As a result, for many Cambodians in Long Beach and worldwide, April 17 is a day of mourning, prayer and remembrance.
The Killing Fields Memorial Center began formally remembering April 17 in 2005 with a candlelight vigil, after it helped lead a fight to prevent the first Cambodian New Year Parade from being held on the 30th anniversary of the rise of Khmer Rouge.
This year, the group will stage its fifth annual memorial day at Wat Vipassanaram, also known as Wat IRAP, 1239 E. 20th St, with a day of prayer, testimonials and a candlelight vigil.
Also on Friday, for the first time, the United Cambodian Community will commemorate the day with remembrances and a fundraising dinner at New Paradise Restaurant.

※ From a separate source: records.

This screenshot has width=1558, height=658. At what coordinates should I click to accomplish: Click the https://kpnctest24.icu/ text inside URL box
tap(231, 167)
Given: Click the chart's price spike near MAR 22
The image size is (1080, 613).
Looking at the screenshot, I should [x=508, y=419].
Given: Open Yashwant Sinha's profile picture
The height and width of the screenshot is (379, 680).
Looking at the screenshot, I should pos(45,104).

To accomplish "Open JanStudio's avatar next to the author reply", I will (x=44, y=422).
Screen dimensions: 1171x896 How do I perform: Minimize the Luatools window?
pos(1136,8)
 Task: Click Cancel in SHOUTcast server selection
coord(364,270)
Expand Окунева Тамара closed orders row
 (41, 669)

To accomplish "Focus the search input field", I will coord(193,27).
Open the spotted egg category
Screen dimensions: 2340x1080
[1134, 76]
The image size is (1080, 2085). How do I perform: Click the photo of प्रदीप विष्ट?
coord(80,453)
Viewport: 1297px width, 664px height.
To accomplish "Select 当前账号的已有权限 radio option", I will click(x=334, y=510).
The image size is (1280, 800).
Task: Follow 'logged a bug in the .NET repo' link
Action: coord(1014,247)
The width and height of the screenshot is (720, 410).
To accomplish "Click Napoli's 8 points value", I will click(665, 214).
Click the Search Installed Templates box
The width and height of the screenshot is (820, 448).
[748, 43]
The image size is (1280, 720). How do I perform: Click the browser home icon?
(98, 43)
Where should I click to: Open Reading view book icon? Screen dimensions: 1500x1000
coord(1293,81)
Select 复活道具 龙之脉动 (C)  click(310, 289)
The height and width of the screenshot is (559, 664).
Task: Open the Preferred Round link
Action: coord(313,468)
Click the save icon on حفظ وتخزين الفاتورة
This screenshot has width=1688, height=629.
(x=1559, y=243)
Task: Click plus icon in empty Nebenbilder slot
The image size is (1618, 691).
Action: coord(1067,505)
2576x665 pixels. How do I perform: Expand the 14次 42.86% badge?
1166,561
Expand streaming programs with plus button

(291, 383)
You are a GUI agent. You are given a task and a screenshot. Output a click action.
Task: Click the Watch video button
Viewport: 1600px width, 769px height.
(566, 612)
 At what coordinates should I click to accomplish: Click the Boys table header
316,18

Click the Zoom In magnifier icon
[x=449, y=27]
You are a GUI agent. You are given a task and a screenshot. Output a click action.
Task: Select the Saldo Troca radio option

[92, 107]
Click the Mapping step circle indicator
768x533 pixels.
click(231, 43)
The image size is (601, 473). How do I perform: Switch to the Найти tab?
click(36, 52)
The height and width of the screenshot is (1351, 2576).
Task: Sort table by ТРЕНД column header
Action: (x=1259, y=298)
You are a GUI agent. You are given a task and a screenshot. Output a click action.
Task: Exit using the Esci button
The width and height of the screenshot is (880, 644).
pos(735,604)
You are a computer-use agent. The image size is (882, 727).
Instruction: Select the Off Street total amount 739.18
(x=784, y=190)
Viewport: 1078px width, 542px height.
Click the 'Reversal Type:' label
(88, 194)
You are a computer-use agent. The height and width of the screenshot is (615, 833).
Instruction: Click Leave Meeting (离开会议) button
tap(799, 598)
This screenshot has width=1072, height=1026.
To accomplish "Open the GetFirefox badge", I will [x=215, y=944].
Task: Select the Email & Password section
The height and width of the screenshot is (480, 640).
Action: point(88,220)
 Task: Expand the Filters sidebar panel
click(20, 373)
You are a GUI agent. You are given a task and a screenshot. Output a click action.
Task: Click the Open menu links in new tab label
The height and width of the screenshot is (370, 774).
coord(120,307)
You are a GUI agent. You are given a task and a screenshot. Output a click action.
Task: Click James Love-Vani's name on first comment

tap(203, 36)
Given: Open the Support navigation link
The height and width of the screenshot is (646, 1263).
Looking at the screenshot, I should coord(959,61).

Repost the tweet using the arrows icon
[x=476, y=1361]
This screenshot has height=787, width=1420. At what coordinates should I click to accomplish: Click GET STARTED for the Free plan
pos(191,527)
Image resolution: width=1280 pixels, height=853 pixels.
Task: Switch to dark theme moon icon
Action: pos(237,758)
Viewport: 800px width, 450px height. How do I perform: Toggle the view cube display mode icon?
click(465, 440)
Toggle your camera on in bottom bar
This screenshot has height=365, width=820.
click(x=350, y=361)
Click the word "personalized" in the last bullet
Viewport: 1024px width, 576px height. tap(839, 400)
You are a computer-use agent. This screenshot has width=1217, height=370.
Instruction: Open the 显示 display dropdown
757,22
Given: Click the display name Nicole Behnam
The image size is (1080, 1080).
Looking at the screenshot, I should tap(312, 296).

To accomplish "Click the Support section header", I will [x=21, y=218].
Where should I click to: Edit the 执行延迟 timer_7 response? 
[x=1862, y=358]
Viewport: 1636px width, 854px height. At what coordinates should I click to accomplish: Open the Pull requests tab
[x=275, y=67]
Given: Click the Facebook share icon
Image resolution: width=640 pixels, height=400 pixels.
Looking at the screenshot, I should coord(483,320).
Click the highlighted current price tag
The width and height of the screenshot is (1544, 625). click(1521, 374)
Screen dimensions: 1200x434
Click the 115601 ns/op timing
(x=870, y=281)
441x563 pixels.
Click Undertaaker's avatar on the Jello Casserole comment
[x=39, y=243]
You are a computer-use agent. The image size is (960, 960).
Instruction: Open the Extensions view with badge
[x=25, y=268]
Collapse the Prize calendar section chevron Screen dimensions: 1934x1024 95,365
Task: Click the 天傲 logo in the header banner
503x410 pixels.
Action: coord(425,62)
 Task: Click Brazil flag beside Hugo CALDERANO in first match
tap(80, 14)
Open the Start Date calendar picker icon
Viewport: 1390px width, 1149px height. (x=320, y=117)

At Wat Vipassanaram, survivors share tales every year about experiences in Cambodia during the genocide years. Often their voices quake with emotion.
One time, Chhom Nimol, a popular singer with the group Dengue Fever, showed up at the event and sang several
traditional Khmer songs a cappella.
Chantara Nop is a poet who has written about the Killing Fields and is a regular at the memorial.
He said it is vital for the community to remember and share survivor stories so that history won't be repeated in Cambodia and so that children learn about the history of their forbears.
It is also important for the victims, according to Nop.
"It feels much relief when people are supportive," Nop said. "You go through so much pain if you don't tell and you keep secrets."
For UCC, the experience is new but continues efforts it has undertaken this year to heal wounds and close the generational gap.
"This year we're piggybacking on what we've done to help heal the community," said executive director Sara Pol-Lim. "We're addressing the past. We hope by facing it we can put it behind us."
Pol-Lim is also inviting the Jewish community to the UCC event, because of the history of suffering the two cultures share.
In addition to the dinner, the UCC event will feature Buddhist blessings and Jewish prayers, speeches and proclamations by elected officials, the honoring of survivors, poetry by youth and a veterans' salute.